Possono convivere il “paese per startup” e il paese di Sulcis, Ilva, Fiat, Finmeccanica e delle migliaia di operai a rischio lavoro? Ci pensavo oggi, leggendo il post di Luna sull’ISDAY, e sui volti da startupper.
L’Italia è un paese fermo da decenni, nel corso dei quali una ingarbugliata ragnatela di clientelismi ha garantito la sopravvivenza di vari comparti fuori mercato, senza alcun tipo di piano industriale in grado di guardare in faccia con coraggio il contesto internazionale, e definire investimenti mirati per incentivare nuovi settori e riconversioni. E ora, anno 2012, per questo non-modello, siamo completamente fuori tempo massimo. Ma mi è difficile pensare che la soluzione al problema sia smontare l’Italia in bad company e new company, la prima da lasciare al suo destino pietoso, e la seconda da sostenere cucendo provvedimenti su misura. Nella visione di molti invece, espressa o meno, traspare la forte tentazione di mettere quell’Italia invecchiata e assistita sotto al tappeto, dimenticarla, come facesse parte di un passato molto remoto, un pesante fardello da scaricare prima possibile e in qualunque modo. E a forza di parlare di innovazione, si rischia di dimenticare le fondamenta che tengono in piedi il paese.

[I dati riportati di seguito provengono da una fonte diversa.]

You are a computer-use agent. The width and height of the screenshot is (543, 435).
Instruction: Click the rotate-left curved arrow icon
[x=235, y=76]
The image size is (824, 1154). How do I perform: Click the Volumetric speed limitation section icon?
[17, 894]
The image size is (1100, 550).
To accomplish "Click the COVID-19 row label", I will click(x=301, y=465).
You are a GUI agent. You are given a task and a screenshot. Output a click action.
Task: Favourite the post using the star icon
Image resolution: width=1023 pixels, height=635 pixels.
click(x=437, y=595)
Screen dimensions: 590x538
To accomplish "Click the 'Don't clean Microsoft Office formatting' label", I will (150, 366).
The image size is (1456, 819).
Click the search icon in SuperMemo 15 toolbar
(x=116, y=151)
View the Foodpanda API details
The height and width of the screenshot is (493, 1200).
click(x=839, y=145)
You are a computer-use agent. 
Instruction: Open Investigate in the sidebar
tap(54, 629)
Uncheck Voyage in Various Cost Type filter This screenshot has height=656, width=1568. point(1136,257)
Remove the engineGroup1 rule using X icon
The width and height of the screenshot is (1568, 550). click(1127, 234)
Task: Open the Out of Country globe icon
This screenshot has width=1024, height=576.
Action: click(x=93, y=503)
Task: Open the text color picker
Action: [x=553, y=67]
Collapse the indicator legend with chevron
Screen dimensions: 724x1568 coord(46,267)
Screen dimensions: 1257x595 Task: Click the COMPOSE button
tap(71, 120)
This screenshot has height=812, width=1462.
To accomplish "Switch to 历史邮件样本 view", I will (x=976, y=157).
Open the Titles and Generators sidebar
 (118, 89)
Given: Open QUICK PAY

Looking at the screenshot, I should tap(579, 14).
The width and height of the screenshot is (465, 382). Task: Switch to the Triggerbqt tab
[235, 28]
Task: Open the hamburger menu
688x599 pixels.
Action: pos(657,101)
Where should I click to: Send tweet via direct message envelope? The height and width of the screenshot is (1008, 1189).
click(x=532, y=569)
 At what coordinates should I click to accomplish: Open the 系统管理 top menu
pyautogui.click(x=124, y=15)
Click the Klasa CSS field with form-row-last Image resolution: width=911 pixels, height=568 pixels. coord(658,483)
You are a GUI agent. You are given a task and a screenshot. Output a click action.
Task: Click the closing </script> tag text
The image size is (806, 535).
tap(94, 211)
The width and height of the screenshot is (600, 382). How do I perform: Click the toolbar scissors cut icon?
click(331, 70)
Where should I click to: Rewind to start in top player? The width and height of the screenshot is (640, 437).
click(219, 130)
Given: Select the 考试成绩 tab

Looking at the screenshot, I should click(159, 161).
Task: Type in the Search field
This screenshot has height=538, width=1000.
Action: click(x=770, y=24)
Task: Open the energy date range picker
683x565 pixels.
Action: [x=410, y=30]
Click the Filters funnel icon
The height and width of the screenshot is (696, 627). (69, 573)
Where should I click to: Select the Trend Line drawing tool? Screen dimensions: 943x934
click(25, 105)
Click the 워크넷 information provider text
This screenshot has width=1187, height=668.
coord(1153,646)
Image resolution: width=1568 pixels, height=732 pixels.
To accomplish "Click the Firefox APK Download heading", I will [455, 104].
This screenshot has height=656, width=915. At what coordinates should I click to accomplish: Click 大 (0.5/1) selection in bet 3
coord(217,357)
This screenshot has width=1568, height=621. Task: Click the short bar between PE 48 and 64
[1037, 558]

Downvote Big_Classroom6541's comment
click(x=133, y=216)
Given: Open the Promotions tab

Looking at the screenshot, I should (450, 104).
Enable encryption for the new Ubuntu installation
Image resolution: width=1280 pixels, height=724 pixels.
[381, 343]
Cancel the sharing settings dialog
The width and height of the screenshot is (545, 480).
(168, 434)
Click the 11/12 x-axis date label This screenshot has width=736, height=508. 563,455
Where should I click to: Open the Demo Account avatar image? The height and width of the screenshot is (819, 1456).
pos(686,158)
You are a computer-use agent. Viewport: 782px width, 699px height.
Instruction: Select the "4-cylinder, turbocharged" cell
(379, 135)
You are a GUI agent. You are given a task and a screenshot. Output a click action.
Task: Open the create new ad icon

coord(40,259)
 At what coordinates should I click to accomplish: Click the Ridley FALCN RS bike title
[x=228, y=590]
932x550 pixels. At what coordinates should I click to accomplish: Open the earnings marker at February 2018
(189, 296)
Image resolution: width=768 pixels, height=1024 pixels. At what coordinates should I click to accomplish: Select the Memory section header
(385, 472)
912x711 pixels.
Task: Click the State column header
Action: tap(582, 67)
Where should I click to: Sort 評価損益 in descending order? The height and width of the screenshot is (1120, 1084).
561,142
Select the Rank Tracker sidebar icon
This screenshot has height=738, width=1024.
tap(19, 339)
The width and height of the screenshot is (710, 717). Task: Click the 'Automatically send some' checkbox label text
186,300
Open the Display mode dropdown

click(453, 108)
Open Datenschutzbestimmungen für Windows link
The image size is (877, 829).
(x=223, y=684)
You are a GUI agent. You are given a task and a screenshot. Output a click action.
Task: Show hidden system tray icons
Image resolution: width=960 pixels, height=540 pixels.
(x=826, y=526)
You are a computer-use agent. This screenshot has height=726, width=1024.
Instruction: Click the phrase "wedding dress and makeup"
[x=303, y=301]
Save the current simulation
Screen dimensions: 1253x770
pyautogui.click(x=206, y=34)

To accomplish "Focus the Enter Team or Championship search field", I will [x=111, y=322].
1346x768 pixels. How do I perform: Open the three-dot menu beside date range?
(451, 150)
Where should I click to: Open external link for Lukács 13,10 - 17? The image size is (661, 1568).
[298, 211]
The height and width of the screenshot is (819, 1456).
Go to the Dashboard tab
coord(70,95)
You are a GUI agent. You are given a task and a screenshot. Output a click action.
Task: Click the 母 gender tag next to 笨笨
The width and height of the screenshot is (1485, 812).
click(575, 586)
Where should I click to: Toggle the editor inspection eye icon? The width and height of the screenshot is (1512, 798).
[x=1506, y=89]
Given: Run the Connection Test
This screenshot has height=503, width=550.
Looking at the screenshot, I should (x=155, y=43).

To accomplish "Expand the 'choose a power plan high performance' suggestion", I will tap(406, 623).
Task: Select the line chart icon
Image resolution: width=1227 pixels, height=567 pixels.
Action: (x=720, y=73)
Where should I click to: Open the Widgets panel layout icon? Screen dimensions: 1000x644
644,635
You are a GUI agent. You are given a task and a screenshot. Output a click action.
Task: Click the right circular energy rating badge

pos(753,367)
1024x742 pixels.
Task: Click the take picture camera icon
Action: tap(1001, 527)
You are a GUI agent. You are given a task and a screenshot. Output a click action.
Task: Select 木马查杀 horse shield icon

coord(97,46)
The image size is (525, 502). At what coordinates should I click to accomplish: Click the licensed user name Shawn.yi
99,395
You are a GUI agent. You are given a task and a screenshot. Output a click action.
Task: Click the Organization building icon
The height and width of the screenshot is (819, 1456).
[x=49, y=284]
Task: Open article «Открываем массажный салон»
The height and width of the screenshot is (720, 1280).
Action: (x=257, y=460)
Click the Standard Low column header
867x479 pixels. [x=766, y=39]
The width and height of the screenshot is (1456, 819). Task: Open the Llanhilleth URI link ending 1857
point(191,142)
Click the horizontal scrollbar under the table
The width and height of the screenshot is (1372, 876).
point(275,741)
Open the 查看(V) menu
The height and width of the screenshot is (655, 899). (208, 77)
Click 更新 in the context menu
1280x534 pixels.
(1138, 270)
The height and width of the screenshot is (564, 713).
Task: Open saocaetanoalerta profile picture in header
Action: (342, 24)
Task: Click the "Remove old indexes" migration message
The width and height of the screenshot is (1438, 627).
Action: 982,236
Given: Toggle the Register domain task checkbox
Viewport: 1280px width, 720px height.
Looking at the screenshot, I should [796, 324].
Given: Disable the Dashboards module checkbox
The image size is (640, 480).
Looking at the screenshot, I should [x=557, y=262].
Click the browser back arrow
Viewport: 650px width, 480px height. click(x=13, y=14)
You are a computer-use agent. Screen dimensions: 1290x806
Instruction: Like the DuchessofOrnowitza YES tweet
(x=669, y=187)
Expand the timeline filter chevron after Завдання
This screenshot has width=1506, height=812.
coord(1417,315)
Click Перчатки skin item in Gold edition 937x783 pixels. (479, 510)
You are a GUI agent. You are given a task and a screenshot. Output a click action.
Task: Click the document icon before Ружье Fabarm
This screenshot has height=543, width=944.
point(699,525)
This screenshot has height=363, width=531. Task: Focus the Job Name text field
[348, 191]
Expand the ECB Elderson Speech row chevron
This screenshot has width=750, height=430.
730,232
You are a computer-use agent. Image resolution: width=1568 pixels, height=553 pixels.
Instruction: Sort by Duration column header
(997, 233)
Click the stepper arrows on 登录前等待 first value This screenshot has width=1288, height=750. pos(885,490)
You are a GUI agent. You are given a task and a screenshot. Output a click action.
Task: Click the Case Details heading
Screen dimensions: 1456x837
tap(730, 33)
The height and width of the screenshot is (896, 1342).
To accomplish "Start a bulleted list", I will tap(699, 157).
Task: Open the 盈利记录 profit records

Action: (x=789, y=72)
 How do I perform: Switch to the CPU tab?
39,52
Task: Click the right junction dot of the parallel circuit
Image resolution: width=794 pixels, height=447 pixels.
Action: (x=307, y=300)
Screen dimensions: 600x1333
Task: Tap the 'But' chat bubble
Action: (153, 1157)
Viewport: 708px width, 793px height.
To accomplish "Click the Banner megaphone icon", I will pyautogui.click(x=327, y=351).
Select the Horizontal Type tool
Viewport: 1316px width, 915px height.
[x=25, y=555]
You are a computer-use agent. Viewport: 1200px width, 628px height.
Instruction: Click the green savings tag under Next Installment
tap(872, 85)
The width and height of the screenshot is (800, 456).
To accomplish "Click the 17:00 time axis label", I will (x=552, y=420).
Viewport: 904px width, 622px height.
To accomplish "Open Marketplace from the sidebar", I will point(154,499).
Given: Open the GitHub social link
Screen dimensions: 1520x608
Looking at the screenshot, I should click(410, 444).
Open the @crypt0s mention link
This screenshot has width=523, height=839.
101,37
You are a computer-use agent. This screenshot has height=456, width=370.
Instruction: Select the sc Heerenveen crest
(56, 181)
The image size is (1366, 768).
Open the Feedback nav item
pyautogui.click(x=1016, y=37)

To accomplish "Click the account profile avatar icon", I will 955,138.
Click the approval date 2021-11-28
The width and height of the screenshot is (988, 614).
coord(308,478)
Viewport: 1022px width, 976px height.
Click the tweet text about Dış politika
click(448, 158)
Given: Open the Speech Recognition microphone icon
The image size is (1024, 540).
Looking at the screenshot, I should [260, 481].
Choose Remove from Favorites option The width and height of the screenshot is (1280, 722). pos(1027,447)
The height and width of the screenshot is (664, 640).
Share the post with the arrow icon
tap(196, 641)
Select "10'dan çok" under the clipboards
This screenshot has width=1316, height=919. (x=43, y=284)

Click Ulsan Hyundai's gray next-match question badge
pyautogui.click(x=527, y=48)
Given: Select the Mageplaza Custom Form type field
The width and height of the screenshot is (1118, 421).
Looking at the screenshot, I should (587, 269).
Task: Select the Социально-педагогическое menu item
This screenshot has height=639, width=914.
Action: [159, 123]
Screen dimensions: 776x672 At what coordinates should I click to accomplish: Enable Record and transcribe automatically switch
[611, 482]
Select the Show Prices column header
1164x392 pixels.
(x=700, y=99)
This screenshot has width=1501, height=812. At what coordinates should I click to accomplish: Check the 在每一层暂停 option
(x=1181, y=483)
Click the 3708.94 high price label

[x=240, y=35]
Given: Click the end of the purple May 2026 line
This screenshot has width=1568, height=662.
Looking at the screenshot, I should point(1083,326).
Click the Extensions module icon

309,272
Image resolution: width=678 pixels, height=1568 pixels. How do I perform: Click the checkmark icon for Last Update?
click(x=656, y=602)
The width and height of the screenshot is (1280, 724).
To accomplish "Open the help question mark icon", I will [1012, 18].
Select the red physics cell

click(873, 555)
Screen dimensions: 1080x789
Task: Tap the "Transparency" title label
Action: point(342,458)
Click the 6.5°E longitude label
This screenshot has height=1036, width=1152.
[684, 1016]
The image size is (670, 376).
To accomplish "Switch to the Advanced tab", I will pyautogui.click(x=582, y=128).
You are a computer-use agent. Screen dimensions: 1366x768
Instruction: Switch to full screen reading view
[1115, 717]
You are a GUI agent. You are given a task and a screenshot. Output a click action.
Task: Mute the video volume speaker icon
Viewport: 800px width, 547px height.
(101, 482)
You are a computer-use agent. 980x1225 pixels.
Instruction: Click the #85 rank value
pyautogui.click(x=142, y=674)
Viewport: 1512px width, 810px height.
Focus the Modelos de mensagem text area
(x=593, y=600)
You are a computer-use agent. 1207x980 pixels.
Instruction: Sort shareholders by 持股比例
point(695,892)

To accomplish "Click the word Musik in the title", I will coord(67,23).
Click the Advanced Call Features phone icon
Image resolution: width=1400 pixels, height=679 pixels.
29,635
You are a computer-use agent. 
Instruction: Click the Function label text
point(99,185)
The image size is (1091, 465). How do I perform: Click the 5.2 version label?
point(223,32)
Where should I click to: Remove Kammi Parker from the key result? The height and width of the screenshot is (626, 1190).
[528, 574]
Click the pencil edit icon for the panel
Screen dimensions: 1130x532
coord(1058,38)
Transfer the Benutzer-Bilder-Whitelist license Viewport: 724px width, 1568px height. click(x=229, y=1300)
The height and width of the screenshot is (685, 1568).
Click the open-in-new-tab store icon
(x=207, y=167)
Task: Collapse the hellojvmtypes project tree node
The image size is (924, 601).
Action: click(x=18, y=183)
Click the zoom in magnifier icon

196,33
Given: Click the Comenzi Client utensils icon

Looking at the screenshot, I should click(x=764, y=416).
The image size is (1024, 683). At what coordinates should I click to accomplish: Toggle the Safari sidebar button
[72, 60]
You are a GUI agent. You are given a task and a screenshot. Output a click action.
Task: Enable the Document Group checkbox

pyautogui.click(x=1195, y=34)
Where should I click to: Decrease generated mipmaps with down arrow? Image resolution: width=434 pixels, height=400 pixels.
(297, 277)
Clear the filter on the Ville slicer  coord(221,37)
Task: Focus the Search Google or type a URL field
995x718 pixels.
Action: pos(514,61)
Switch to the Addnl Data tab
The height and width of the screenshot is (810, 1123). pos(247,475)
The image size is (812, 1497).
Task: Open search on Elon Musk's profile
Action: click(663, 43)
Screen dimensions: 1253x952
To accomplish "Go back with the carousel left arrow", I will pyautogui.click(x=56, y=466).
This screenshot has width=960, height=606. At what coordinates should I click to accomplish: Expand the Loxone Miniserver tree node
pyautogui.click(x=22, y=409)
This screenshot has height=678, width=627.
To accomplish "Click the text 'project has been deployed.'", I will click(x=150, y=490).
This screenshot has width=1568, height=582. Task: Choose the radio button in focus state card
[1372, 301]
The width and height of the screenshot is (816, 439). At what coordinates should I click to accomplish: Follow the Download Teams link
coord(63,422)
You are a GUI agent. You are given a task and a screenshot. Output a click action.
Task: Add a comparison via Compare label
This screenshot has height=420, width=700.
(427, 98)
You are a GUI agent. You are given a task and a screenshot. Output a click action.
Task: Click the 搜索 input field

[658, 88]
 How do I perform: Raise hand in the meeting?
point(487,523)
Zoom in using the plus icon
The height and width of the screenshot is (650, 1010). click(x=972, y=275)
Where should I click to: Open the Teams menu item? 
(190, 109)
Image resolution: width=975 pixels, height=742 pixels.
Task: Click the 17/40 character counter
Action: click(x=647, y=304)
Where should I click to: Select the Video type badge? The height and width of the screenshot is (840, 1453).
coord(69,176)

Non credo che la soluzione al problema Italia passi dal tracciare una linea di demarcazione fra acciaio e digitale, quanto piuttosto fra capitale produttivo e improduttivo, tra il lavoro – giovane startupper universitario, piccolo e medio imprenditore tradizionale, maestranze da far evolvere nei rispettivi settori – e la finanza, il velinismo, il soldo facile.
Ovvio che il tutto debba poi essere inserito in un quadro di incentivazione di settori a più facile penetrazione del mercato globale, attraverso riconversioni, sgravi fiscali e altre misure, ma senza mai perdere di vista la discriminante principale fra chi produce valore, e chi produce speculazione.